Required tasks
a) Using the Colorado River allocation exercise, answer each question briefly:
(i) For what percentage of the time should the upper basin allocation you determine be met?
(ii) Which basin's allocation is assumed to be satisfied first in the second scenario, and what does the exercise say that order reflects?
(iii) Which file name is added to the webroot to build remote_url?
b) Change the Colorado River allocation exercise from the words containing "Estimate the probability based" through "the entire record.", replacing "probability" with "likelihood".
c) Write what comes next in the Colorado River allocation exercise, starting after its last line.

Supplied text
::::

Estimate the probability based on the the 20-year period that the lower basin allocation will not be met if upper basin allocation is satisfied. Estimate the probability that the allocation will not be met using the entire data set if the upper basin allocation is satisfied.

Next assume that lower basin is satisfied first (this is the historical result of the original and subsequent treaties). Estimate the probability that the upper basin allocation will not be met. Determine an upper basin allocation that will be met 95% of the time. Again use the 20 year initial record, then the entire record.

After these exploratory analyses decide if the basin allocations reasonable in the context of the flows that actually occured after the Compact was in effect? That is was the initial 20 year period sufficiently different from the later data that the Compact authors made decisions based on unusually high or low flows?

remote_webroot="http://54.243.252.9/engr-1330-webroot/8-Labs/Lab16/"  # set the webroot
remote_url=remote_webroot+"colorado.txt"

::::

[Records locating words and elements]

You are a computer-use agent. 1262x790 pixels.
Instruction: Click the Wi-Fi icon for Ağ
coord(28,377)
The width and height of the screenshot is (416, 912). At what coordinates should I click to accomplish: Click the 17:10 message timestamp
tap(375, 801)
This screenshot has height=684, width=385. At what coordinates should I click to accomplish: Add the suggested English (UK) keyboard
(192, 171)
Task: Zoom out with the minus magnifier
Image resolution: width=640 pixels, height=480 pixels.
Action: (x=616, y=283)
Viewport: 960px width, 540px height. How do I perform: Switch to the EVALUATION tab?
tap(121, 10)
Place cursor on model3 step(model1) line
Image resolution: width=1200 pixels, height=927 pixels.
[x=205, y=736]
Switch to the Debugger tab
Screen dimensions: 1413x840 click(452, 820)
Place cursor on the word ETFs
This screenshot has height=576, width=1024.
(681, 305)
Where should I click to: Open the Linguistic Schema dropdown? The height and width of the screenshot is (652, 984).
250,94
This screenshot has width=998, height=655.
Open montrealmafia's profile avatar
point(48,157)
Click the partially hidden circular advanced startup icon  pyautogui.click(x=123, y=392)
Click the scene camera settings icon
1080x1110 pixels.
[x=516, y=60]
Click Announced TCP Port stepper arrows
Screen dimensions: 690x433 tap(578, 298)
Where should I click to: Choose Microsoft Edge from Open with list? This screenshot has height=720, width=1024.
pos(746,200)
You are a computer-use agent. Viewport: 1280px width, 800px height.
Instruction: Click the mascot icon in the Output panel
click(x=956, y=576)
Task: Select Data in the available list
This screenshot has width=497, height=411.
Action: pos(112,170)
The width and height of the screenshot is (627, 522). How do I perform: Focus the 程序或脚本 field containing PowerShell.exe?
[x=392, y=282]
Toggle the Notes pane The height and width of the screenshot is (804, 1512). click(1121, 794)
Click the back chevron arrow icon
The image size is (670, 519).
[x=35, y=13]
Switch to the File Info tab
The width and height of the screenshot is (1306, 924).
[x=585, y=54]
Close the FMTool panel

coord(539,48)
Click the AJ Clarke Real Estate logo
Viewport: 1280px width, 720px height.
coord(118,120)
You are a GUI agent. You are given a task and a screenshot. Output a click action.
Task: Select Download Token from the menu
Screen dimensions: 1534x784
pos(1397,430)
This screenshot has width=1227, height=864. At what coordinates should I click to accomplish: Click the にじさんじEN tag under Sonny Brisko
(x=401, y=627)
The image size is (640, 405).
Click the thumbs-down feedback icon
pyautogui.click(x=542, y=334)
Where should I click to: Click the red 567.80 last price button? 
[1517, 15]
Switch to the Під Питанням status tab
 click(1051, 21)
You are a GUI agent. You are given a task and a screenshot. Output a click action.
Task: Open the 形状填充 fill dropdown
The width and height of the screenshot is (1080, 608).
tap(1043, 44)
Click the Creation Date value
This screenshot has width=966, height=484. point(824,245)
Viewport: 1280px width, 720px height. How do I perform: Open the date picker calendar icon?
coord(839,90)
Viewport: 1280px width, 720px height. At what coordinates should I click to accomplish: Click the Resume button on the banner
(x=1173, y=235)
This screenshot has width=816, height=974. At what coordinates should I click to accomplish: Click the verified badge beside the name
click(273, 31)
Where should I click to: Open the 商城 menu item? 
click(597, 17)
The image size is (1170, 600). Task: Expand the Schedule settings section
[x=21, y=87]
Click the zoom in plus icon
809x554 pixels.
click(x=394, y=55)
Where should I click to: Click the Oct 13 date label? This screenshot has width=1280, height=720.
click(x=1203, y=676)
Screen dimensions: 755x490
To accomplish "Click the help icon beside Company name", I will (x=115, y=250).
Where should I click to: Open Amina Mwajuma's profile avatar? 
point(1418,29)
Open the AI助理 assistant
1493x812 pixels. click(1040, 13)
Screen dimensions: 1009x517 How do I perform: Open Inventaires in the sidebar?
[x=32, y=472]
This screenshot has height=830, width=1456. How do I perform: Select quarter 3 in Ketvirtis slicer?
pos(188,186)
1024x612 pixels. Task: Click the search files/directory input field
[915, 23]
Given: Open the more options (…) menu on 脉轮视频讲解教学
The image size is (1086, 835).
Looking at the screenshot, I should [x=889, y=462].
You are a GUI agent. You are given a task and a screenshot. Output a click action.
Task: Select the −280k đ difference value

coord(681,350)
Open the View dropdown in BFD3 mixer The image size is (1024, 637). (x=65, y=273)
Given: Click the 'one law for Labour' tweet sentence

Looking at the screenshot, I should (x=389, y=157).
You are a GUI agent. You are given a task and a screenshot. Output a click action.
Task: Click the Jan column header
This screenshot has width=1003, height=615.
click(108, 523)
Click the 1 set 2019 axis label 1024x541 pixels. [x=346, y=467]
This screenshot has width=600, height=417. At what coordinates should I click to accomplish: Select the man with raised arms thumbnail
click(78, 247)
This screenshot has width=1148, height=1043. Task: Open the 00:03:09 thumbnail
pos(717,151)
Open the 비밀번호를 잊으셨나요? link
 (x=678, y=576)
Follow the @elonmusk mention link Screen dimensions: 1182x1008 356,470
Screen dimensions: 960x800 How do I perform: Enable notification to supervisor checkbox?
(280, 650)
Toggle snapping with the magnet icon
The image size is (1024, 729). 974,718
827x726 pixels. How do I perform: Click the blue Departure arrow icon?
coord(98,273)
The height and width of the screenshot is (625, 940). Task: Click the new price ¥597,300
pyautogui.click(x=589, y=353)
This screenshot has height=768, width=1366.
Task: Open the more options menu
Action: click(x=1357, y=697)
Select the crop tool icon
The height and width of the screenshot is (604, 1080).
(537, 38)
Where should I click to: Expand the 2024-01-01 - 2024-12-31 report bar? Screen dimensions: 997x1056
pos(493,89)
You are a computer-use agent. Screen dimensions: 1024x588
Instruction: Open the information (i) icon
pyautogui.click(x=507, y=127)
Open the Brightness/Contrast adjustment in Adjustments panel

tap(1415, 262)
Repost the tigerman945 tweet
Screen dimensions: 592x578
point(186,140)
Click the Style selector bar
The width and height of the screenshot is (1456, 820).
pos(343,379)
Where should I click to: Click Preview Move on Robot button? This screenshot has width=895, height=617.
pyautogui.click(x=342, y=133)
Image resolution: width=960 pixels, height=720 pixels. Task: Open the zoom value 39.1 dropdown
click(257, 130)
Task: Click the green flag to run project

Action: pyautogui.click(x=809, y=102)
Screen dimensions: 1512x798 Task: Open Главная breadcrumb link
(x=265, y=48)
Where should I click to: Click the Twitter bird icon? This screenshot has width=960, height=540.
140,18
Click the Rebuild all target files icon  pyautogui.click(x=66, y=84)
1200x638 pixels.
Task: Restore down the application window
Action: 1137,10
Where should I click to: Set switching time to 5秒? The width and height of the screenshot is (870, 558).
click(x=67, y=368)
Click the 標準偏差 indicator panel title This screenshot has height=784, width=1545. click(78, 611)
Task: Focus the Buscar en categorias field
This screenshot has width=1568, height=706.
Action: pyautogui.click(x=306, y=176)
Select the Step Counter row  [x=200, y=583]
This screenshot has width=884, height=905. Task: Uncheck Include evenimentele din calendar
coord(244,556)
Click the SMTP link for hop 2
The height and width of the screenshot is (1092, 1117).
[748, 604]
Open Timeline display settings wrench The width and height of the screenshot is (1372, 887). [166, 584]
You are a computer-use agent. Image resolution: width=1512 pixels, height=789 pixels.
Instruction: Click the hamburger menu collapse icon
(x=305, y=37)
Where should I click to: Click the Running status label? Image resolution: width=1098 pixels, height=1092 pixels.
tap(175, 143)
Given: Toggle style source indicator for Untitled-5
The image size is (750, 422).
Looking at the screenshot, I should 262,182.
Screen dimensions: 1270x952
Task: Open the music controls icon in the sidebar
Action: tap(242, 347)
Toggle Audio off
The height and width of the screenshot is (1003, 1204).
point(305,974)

::::

Responses for each task
a)
(i) 95% of the time.
(ii) The lower basin; the order reflects the historical result of the original and subsequent treaties.
(iii) colorado.txt

b)
Estimate the likelihood based on the the 20-year period that the lower basin allocation will not be met if upper basin allocation is satisfied. Estimate the likelihood that the allocation will not be met using the entire data set if the upper basin allocation is satisfied.

Next assume that lower basin is satisfied first (this is the historical result of the original and subsequent treaties). Estimate the likelihood that the upper basin allocation will not be met. Determine an upper basin allocation that will be met 95% of the time. Again use the 20 year initial record, then the entire record.

c)
rget = requests.get(remote_url, allow_redirects=True)  # get the remote resource, follow imbedded links
open('colorado.txt','wb').write(rget.content) # extract from the remote the contents, assign to a local file same name

1571

colorado_df = pd.read_table("colorado.txt") # Read the file as a table assign to a dataframe 
colorado_df.plot.line(x='YEAR', y='ANNUAL.VOLUME')
colorado_df.describe()

We can kind of use the description to answer our questions.
Estimate the probability based on the the 20-year period that the lower basin allocation will not be met if upper basin allocation is satisfied

First filter the data

junkdf = colorado_df[colorado_df['YEAR'] <= 1927] # screen by year
junkdf.plot.line(x='YEAR', y='ANNUAL.VOLUME') # plot the first 22 years
junkdf.describe()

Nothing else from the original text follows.